Herb Alpert is often praised as a veteran bigwig of the record industry who possessed a measure of taste alongside his business acumen. He’s even more notable for his trumpet playing and leadership of a crucial if not necessarily hip 1960s outfit; Whipped Cream & Other Delights is the most popular LP from Herb Alpert’s Tijuana Brass; it’s also their best, and it sees 180gm vinyl reissue on November 20.

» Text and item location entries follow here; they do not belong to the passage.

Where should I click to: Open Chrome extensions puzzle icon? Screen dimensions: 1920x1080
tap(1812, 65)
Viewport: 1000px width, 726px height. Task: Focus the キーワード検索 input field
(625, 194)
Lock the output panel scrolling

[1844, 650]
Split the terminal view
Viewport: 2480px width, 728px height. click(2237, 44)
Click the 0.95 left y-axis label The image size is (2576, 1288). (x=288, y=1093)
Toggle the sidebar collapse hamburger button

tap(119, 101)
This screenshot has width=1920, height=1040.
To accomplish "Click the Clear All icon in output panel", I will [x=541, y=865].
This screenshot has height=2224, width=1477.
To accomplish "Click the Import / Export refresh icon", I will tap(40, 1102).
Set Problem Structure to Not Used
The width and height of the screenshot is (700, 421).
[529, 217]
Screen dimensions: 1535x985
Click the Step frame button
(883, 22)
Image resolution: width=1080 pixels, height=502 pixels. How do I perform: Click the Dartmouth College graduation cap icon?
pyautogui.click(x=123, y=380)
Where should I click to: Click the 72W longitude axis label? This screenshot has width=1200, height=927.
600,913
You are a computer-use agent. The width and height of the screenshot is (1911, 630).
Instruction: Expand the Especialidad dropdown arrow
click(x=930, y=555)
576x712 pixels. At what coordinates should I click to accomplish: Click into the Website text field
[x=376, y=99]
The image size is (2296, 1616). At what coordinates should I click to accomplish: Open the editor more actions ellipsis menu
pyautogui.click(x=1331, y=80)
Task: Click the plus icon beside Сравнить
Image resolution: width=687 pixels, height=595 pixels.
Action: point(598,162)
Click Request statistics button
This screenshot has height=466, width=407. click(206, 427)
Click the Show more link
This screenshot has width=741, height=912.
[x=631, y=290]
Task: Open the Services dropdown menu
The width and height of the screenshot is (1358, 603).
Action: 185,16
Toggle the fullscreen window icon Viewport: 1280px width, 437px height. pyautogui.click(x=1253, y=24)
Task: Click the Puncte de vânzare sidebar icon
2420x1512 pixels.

Let’s get it out of the way right up front; nobody in the Tijuana Brass was from Mexico. They were in fact a purely studio concoction at the outset with Alpert overdubbing his trumpet for increased vibrancy. Naturally, these realities have led many to rashly assume the (largely) instrumental venture effectively putting A&M Records (stands for Alpert and Moss, as in executive Jerry Moss) on the map was an exercise in total squaresville.

The theory ain’t necessarily wrong, as the Tijuana Brass albums remain amongst the highest profile artifacts produced in the Easy Listening era. Make no mistake; beginning with 1962’s The Lonely Bull and continuing well into the ‘70s, Herb Alpert strenuously avoided grating upon even a single human nerve. The objective was to sell a ton of records, which he and A&M did by undertaking a generationally inclusive approach and by appropriating a neighboring culture in a manner that, while surely dated today, was far less contemporaneously niche-driven than Alpert’s stylistic relatives in the Exotica field.

But like Les Baxter, Martin Denny and their ilk, there seemed to be a point where the consumers of Alpert’s records arrived at the conclusion that his stuff was either old hat or all of a sudden utterly out of step with their lives. The abovementioned heap of records was unloaded, though not necessarily into the bins of used record stores; instead, the Tijuana Brass was a staple of the antique shop, the consignment store, the Goodwill, the flea market, the yard/garage sale, and the Salvation Army.